» WHAT IS ASKED:
Copy the text of each item below word for word, leaving out the pictures.
## begin
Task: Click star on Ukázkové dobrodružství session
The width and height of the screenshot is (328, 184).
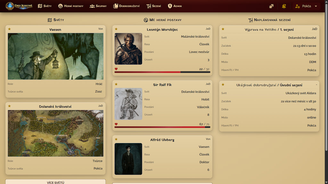Action: tap(223, 85)
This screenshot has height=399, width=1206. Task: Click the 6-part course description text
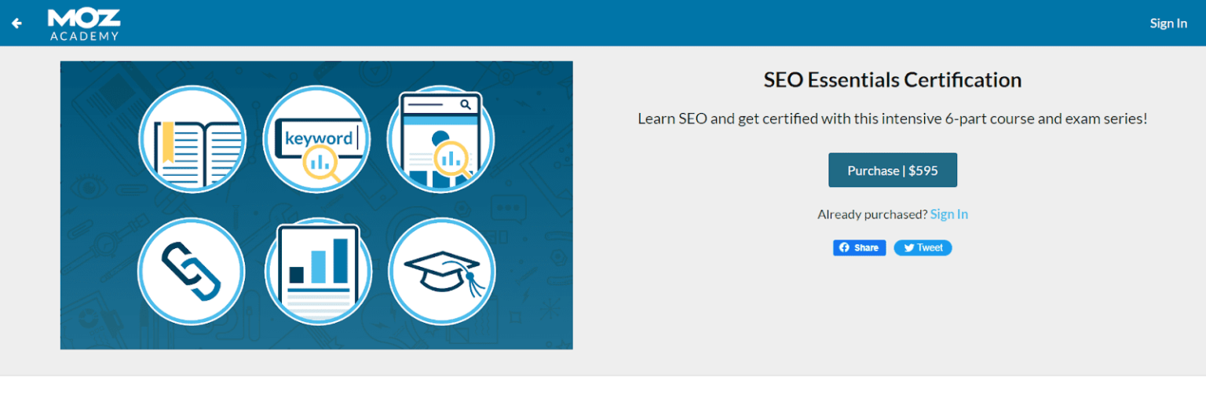(x=893, y=119)
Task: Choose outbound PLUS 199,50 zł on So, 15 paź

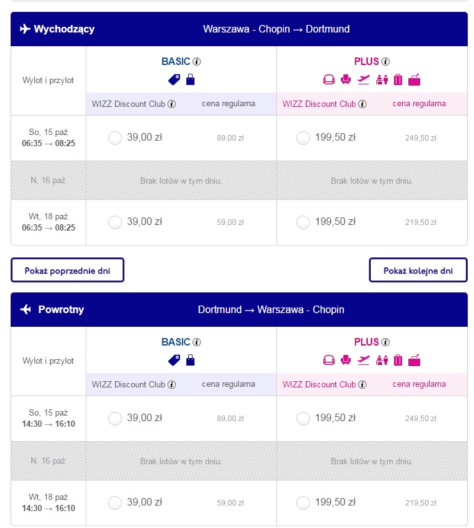Action: click(303, 138)
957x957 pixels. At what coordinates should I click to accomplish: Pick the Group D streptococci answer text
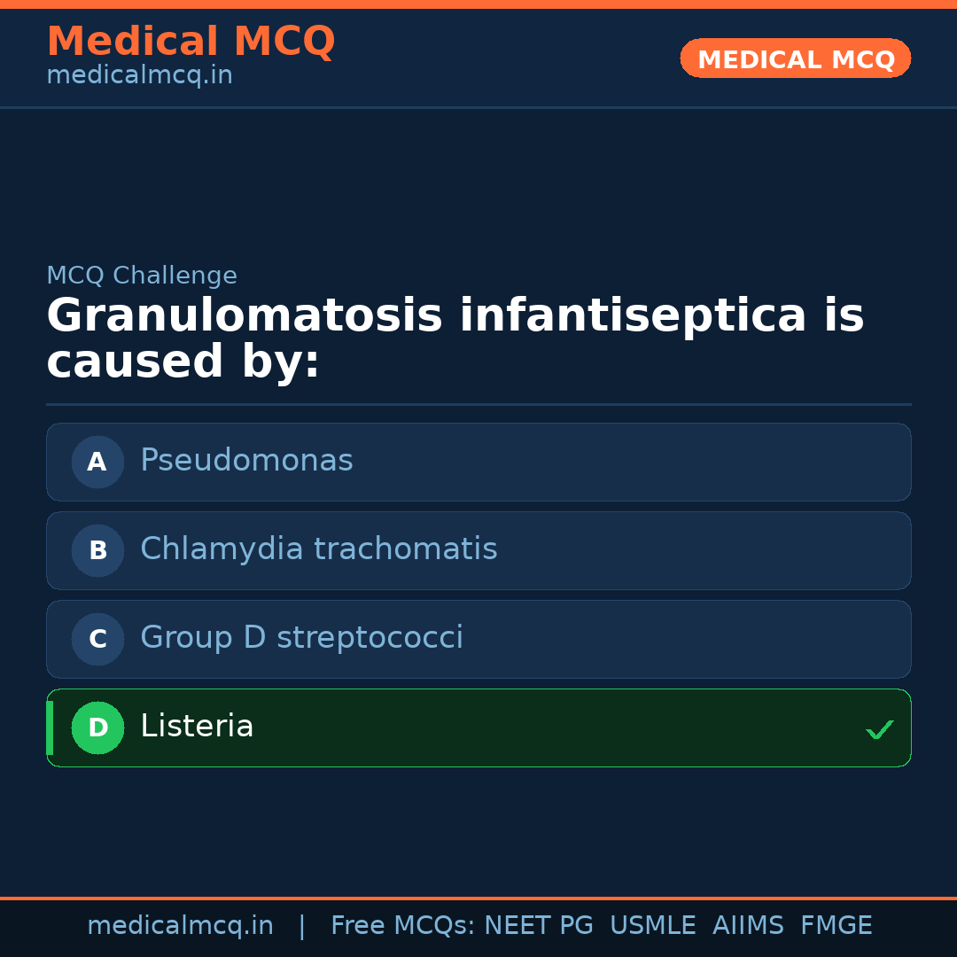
## end
» COMPLETED EXERCISE:
Task: Click star on Ukázkové dobrodružství session
The width and height of the screenshot is (328, 184).
Action: tap(223, 85)
This screenshot has height=399, width=1206. Task: Click the 6-part course description text
(x=893, y=119)
Task: Choose outbound PLUS 199,50 zł on So, 15 paź

Action: click(303, 138)
957x957 pixels. At what coordinates should I click to accomplish: Pick the Group D streptococci answer text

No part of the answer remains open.